Task requirements
Starting at the line with "Viewport: 810px width, 461px height." and going on through the line with "Given: Click the first Entity ID field", reproduce each line in the records below exactly and nothing more.

[Entries provided Boundary: Start]

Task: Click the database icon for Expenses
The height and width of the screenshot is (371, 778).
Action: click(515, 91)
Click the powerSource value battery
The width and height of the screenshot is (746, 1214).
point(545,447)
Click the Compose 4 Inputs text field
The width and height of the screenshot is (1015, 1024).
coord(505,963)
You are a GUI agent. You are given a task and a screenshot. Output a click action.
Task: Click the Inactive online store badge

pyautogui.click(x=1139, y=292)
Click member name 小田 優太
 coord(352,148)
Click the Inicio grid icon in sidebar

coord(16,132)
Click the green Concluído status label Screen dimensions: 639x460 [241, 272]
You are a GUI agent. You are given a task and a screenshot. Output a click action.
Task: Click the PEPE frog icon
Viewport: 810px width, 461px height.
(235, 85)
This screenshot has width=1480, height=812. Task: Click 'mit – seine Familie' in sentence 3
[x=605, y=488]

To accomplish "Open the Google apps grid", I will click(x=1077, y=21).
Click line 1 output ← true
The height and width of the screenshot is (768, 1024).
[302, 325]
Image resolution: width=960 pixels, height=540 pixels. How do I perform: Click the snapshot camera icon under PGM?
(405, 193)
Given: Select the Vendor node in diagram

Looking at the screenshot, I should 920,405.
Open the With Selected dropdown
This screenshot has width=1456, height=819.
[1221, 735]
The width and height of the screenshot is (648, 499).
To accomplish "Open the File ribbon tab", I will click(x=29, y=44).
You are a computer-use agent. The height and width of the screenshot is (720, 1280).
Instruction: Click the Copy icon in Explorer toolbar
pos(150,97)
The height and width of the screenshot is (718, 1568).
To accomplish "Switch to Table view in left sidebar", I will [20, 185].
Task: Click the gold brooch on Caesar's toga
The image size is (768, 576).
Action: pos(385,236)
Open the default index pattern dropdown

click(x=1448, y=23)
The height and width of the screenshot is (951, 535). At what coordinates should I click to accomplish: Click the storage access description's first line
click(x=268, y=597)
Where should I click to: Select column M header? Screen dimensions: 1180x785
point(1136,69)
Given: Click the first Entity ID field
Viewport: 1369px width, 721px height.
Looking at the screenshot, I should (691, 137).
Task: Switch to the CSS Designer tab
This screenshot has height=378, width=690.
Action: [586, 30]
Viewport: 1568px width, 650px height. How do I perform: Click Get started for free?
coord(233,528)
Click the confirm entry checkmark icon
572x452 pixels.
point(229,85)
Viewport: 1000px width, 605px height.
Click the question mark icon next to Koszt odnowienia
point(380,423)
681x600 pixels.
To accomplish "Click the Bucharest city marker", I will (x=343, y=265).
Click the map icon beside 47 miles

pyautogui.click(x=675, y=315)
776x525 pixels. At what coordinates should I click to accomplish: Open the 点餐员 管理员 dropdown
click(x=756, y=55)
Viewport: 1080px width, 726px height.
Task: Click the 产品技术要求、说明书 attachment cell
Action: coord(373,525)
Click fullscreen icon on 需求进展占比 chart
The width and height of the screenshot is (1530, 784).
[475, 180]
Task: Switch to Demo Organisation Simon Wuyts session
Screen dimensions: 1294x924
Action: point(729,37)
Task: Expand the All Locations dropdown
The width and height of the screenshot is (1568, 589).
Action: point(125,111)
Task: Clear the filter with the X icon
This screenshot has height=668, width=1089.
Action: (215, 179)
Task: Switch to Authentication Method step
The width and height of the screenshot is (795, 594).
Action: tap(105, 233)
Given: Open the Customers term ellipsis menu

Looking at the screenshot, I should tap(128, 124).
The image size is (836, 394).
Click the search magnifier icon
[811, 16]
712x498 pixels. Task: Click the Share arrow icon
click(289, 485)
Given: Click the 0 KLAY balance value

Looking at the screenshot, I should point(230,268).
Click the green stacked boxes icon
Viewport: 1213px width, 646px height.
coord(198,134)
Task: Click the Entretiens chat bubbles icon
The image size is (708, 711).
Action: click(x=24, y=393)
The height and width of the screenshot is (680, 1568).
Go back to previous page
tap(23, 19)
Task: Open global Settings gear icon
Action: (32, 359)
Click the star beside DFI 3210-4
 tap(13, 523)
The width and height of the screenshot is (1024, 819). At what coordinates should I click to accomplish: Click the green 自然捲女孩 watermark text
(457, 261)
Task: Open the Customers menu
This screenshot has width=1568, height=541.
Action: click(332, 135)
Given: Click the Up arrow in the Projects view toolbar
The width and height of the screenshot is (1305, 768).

[Entries provided Boundary: End]

Answer space
Viewport: 810px width, 461px height.
(235, 85)
This screenshot has width=1480, height=812. Task: Click 'mit – seine Familie' in sentence 3
[x=605, y=488]

To accomplish "Open the Google apps grid", I will click(x=1077, y=21).
Click line 1 output ← true
The height and width of the screenshot is (768, 1024).
[302, 325]
Image resolution: width=960 pixels, height=540 pixels. How do I perform: Click the snapshot camera icon under PGM?
(405, 193)
Given: Select the Vendor node in diagram

Looking at the screenshot, I should 920,405.
Open the With Selected dropdown
This screenshot has width=1456, height=819.
[1221, 735]
The width and height of the screenshot is (648, 499).
To accomplish "Open the File ribbon tab", I will click(x=29, y=44).
You are a computer-use agent. The height and width of the screenshot is (720, 1280).
Instruction: Click the Copy icon in Explorer toolbar
pos(150,97)
The height and width of the screenshot is (718, 1568).
To accomplish "Switch to Table view in left sidebar", I will [20, 185].
Task: Click the gold brooch on Caesar's toga
The image size is (768, 576).
Action: pos(385,236)
Open the default index pattern dropdown

click(x=1448, y=23)
The height and width of the screenshot is (951, 535). At what coordinates should I click to accomplish: Click the storage access description's first line
click(x=268, y=597)
Where should I click to: Select column M header? Screen dimensions: 1180x785
point(1136,69)
Given: Click the first Entity ID field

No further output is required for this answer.